Dice, dice, e ancora dice, poi me lo ripete un paio di volte, quasi a sottolinearmelo, forse pensandomi un po’ toccato perché non sa che sono sordo, sempre comunque con gli occhi a cuore perché ha letto un mio articoletto a suo dire illuminante, che io ho completamente scordato di aver scritto (del resto manco un idraulico si ricorda di ogni lavandino sistemato in carriera): “Che meraviglia come sai mettere le parole su un foglio. Va detto che sei anche tanto fortunato, fai il lavoro che ami. Sapessi come ti invidio, io ho preso un’altra strada, ma fare la giornalista è il mio sogno nel cassetto. Chissà come sei felice…”. E la guardo con la faccia storta che mi viene se mi trovo al bivio delle balle. Penso: “Dico la verità, nient’altro che la verità, oppure le lascio i sogni intatti perché è giovane e le mento a sferlo su tutta la linea, sparando minchiate sui cronisti giovani e forti, sul valore delle frasi, sull’editoria indomita, magari citando alla cazzo le mille e passa robe che si leggono ormai solo sulle pagine culturali del Corriere?”. Nei dodici secondi esatti in cui rifletto sul da farsi, mi compare Ze Ze, il mio psicologo, apparizione abbastanza importante, diciamo come il Maestro Yoda nel Ritorno dello Jedi. Ma nella visione il mio terapeuta è diverso dal solito, diciamo abbastanza strano, è uguale uguale alla Madonna, con quel corpo stupendo, le gambette, il sedere perfetto, le tette grosse con attaccato il pupo che se le ciuccia come un ossesso, ma col suo faccione da settantenne abbastanza bollito, qualcosa che mi ammazza totalmente la poesia del femminino sacro. Sto in una valle di lagrime. Ma non è finita, all’improvviso mi arriva addosso pure l’angelo cattolico. Mi si mette sulla spalla ed è il casino perché entrambi, dico Ze Ze-Maria e l’angiolo, stanno lì a menarmela di brutto: “Dai, Matty, fai l’onesto e vuota il sacco. Devi…”.

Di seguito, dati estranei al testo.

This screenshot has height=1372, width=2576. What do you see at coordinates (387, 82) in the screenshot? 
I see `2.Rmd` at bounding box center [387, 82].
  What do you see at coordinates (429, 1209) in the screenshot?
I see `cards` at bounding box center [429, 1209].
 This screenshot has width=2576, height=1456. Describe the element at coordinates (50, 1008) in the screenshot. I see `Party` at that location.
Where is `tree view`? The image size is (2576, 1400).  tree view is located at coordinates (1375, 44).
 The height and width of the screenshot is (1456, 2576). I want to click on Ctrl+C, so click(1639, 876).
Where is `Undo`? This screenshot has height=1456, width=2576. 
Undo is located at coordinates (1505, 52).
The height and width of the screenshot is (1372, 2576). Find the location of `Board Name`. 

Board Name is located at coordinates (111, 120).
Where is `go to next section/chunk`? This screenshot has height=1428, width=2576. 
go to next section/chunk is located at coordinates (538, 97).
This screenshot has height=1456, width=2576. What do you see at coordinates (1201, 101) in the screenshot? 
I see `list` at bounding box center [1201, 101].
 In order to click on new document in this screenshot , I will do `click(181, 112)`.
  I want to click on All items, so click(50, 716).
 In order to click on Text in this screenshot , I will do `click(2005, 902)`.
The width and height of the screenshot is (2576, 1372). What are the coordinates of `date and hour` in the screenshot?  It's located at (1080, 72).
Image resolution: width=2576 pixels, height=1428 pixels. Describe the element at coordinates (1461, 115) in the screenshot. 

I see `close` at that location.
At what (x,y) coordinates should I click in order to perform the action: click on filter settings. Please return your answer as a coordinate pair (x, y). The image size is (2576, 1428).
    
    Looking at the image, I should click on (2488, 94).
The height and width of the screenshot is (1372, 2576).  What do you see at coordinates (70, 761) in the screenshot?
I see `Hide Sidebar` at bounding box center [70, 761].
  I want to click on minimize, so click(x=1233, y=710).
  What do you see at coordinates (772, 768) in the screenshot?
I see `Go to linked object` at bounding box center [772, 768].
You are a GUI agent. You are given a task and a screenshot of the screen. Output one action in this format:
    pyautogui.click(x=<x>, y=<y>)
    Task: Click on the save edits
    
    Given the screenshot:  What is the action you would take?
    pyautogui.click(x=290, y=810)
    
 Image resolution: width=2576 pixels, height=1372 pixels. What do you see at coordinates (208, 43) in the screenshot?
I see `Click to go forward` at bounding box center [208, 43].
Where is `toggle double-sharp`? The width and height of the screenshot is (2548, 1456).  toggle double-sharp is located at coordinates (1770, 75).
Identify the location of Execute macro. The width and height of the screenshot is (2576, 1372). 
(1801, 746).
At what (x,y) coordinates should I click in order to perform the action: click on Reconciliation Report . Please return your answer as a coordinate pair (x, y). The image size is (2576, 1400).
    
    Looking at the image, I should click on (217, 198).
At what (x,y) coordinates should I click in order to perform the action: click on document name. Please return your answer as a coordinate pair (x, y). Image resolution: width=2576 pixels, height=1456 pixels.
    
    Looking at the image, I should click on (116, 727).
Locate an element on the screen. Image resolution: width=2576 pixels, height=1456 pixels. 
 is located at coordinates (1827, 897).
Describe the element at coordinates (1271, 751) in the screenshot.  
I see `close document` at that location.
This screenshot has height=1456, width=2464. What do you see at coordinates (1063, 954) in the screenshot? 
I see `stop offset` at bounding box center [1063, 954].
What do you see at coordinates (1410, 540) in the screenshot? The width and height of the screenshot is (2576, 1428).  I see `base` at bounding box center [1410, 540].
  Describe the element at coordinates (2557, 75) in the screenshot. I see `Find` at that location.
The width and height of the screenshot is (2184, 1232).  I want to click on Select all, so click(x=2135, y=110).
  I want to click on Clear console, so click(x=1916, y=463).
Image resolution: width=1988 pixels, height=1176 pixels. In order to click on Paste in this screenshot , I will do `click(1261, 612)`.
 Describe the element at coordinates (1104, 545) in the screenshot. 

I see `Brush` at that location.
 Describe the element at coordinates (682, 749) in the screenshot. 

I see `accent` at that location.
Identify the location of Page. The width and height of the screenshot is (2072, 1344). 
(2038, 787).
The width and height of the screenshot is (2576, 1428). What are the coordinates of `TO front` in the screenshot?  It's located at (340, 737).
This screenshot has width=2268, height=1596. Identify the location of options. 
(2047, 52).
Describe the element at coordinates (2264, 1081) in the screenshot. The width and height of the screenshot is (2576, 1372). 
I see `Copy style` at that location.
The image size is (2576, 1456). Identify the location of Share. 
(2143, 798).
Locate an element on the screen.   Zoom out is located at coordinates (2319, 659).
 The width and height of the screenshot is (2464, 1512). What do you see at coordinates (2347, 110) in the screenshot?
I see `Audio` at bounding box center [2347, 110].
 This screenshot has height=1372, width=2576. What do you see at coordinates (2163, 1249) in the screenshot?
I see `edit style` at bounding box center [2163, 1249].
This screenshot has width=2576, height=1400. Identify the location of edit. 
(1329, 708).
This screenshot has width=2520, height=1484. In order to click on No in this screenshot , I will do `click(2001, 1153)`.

Intanto lei mi guarda a fondo, mi vede scosso e mi chiede: “Stai bene?”. Io decido che è venuto il momento di partire col valzer delle puttanate. Lo faccio per lei, per non accopparle i sogni in tecnicolor che ha perché è appena uscita dall’adolescenza ed ha tutte le speranze ancora in ballo, Saviano, Gomorra, l’arcobaleno, Peppino Impastato e il mondo da salvare con un bell’articolo di fondo. Mento sapendo di mentire: “Sono molto stanco, scrivere è stupendo, ma a volte è anche faticoso, mille persone da incontrare, altrettante storie da raccontare, il dovere che abbiamo nella nostra società”.
La giovane sembra convinta, le regalo il mio libro e va via soddisfatta. E io penso alla mia giornata, a cosa ho fatto davvero nelle nove ore antecedenti al nostro incontro. Vado in ordine, alla Fantozzi, partendo dal drammatico passaggio da mia mamma, la Vale, solo ed esclusivamente per sottrarle dalla tavernetta una serie di oggetti bruttissimi e destinati alla discarica, quindici in tutto tra cui una Colomba Motta del 1994, cinque portafoto in legno e il tristissimo dipinto coi fiori bianchi, mercanzia che compare nella foto, i premi per la festa che tra pochi giorni farà il giornale che dirigo. Quindi, cinquanta chilometri dopo, il recupero del pesantissimo pannello in cartongesso con i nostri sponsor, smarrito un anno fa ad Azzano. In ultimo, non certo per importanza, il furto, più o meno consentito, fatto al presidente giallorosso Luca Schiavi, costretto per amicizia a regalarmi qualcosa come dodici coppe, cimeli impolverati, conservati gelosamente dal suo club dall’anno Sessantotto, trofei che userò per le ormai imminenti celebrazioni del nostro settimanale.
Poi sono andato a Montello a fare due interviste, tornato in ufficio, ho fatto il giovane grafico raccattando in internet loghi assai sgranati, quindi ho menato il torrone a tre nostri sponsor, pregandoli di farci la pubblicità, buttandola totalmente sul pietoso, facendoli sentire più in colpa che più in colpa non si può, prendendo a piene mani le poche cose che so della Sacra Bibbia, con Mosé e il Mar Rosso che si apre e inghiotte tutti, uomini, donne, bambini e cavallette, se una dozzina di imprenditori orobici non fanno cento euro di pubblicità sul prossimo numero di Bergamo & Sport.
E il giornalismo? Dev’essere una bellezza, almeno così mi dicono i tanti che conosco che fanno quel mestiere.